◆ Work required:
Each line of the entries below that holds "resolution" is needed, copied in full.

[Saved entries]
————

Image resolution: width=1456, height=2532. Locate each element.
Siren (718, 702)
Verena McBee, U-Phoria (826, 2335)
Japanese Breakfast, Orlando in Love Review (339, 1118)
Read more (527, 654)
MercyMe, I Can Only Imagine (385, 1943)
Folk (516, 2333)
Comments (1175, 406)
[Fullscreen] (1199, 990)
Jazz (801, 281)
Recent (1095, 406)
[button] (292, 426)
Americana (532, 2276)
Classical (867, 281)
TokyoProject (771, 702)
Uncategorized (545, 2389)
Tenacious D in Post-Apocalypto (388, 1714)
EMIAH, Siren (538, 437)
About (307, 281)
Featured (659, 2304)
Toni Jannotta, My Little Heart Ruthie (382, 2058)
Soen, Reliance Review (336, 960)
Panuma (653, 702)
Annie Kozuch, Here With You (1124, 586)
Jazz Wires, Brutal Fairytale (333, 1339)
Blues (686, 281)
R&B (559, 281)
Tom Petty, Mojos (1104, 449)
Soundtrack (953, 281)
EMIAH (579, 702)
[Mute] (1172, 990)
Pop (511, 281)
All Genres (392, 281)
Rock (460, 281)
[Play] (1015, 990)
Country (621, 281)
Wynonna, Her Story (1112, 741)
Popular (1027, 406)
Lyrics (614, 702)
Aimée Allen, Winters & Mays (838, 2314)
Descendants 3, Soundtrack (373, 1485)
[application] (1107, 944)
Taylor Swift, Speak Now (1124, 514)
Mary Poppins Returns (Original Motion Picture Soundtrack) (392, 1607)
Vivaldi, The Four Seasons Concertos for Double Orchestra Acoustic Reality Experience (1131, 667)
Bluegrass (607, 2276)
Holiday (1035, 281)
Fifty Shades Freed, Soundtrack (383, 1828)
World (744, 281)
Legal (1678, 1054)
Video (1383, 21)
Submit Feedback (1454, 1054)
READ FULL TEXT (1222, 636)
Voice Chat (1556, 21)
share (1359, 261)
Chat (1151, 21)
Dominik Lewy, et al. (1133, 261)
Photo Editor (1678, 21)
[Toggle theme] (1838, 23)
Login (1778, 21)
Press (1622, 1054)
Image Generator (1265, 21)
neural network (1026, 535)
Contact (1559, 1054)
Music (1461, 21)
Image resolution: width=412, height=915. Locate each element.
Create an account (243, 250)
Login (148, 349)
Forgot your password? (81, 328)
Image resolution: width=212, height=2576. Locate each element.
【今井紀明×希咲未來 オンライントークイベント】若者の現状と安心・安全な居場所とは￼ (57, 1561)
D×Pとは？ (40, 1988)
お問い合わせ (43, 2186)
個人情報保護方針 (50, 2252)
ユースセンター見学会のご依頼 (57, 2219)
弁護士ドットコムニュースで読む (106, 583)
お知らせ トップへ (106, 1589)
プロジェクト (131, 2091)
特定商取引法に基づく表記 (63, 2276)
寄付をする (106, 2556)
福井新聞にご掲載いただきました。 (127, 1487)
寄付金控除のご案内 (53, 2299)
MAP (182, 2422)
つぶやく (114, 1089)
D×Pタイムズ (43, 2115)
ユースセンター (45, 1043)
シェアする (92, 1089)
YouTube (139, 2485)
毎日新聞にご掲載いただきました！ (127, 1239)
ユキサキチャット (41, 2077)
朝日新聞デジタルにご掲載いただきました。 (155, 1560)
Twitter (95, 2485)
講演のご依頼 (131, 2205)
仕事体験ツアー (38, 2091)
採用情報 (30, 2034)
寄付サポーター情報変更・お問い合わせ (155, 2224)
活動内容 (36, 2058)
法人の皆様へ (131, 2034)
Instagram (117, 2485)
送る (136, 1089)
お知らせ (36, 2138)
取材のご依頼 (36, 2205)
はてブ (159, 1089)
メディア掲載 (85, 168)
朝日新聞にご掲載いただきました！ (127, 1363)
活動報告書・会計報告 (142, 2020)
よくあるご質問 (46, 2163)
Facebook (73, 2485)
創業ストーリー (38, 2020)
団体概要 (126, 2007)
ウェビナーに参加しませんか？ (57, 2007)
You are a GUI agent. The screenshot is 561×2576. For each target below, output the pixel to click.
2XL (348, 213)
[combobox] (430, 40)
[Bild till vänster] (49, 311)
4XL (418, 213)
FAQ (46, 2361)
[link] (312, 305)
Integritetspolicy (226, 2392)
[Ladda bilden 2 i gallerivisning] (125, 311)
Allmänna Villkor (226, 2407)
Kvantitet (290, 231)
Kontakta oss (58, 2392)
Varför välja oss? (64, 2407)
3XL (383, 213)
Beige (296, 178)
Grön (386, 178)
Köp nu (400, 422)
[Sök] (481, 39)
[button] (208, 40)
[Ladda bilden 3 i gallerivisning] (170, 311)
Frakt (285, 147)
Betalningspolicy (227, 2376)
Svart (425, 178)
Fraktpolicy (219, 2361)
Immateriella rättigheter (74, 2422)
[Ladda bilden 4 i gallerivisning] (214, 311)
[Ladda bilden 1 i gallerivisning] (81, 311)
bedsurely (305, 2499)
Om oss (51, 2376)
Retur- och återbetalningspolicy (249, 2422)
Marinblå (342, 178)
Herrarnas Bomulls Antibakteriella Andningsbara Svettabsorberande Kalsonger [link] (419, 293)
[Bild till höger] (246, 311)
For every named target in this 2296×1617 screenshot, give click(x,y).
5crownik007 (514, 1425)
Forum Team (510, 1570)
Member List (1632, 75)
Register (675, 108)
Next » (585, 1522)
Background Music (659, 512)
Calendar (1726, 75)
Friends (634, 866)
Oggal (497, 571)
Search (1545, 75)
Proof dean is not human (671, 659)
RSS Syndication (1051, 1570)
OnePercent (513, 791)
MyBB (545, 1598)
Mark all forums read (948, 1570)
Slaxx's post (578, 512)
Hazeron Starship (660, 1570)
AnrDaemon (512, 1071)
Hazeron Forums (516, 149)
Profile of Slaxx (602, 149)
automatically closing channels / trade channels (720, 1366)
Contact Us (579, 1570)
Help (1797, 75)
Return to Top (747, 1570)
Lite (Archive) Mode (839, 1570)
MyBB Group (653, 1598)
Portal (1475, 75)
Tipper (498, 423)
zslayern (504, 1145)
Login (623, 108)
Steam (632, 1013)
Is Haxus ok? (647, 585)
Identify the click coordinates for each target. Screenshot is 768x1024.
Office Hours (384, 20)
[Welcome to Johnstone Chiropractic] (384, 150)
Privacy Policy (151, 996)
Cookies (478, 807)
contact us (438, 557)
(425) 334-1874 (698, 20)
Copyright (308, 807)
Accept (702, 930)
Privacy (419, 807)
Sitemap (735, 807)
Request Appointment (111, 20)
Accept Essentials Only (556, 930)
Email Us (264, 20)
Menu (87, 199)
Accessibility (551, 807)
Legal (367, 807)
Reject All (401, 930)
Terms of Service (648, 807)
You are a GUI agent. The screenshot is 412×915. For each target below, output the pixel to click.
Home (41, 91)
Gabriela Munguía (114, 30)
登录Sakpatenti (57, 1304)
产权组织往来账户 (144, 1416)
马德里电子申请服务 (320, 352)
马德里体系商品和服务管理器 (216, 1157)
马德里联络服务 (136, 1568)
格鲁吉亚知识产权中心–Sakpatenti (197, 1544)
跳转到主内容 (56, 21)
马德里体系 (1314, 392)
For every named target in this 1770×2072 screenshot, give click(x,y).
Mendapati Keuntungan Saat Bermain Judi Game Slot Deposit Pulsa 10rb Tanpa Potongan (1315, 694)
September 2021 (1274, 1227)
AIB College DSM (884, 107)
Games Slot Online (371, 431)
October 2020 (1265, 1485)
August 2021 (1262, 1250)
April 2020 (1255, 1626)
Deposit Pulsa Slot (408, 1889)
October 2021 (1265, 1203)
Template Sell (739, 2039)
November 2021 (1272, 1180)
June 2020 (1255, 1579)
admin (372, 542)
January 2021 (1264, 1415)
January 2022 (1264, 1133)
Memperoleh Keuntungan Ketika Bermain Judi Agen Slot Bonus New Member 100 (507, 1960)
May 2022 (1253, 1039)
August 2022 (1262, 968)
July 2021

————

◆ Answer box:
Image resolution: width=1456, height=2532. Locate each element.
Image resolution: width=412, height=915. Locate each element.
Image resolution: width=212, height=2576. Locate each element.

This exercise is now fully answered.